(Beginning of DATA PROVIDED)

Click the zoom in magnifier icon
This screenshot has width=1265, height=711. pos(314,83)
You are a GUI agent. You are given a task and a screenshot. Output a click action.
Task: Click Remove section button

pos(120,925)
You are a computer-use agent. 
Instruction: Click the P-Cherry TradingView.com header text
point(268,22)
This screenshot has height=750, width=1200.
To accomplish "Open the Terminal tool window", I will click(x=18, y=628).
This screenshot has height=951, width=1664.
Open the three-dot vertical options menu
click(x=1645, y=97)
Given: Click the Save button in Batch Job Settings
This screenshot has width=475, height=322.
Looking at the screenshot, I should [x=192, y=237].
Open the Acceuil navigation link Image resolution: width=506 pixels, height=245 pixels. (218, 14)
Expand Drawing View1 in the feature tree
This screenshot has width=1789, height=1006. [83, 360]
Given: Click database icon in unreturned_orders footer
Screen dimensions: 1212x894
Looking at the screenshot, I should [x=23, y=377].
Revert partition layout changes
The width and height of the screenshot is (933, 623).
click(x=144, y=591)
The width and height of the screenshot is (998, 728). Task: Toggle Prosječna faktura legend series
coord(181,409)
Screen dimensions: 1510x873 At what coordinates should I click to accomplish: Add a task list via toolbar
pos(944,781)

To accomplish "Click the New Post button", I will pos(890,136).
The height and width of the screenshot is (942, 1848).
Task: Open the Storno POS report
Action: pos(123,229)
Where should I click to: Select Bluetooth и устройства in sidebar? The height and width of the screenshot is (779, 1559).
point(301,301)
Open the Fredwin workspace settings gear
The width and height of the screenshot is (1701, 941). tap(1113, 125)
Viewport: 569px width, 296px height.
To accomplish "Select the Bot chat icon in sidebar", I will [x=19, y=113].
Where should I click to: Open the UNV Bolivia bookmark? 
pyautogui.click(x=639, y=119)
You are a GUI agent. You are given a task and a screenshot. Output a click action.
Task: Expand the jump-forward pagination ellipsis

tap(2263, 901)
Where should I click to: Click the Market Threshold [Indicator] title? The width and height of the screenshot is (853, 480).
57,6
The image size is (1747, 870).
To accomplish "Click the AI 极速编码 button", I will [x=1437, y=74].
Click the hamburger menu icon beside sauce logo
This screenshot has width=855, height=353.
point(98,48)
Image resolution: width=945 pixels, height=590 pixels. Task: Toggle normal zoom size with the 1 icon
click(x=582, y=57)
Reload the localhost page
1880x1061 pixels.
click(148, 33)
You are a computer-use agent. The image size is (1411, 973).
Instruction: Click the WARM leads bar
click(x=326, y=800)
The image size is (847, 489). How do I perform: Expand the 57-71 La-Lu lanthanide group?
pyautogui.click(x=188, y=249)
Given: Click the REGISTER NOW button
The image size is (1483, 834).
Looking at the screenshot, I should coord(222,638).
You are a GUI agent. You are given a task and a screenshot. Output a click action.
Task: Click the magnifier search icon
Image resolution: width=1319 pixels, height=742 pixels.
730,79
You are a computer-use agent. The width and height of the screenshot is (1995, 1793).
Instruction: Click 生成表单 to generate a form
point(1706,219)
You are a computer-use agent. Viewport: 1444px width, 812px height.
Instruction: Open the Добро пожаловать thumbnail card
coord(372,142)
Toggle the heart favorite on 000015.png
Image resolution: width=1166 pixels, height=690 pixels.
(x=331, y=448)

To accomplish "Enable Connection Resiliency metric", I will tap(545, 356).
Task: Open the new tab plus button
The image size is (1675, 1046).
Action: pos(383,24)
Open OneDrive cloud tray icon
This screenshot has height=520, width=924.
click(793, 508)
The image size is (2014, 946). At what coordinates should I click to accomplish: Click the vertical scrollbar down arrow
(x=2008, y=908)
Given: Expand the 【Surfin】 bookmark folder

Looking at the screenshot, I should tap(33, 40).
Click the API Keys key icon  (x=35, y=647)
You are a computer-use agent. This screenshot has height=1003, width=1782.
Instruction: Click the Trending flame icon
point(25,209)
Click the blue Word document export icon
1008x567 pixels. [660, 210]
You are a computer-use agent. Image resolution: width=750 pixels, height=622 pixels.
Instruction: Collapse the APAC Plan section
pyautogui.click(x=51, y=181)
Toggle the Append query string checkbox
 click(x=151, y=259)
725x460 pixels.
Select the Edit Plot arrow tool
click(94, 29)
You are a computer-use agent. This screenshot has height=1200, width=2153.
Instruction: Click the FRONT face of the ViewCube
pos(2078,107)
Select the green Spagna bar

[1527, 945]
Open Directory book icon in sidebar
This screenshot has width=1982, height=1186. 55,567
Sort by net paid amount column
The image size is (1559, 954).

(End of DATA PROVIDED)

◆ **ACTIVITY**: Your answer must be the line containing "Click the blue Word document export icon" through the last line above, copied exactly, with nothing added.

◆ **TASK OUTPUT**:
Click the blue Word document export icon
1008x567 pixels. [660, 210]
You are a computer-use agent. Image resolution: width=750 pixels, height=622 pixels.
Instruction: Collapse the APAC Plan section
pyautogui.click(x=51, y=181)
Toggle the Append query string checkbox
 click(x=151, y=259)
725x460 pixels.
Select the Edit Plot arrow tool
click(94, 29)
You are a computer-use agent. This screenshot has height=1200, width=2153.
Instruction: Click the FRONT face of the ViewCube
pos(2078,107)
Select the green Spagna bar

[1527, 945]
Open Directory book icon in sidebar
This screenshot has width=1982, height=1186. 55,567
Sort by net paid amount column
The image size is (1559, 954).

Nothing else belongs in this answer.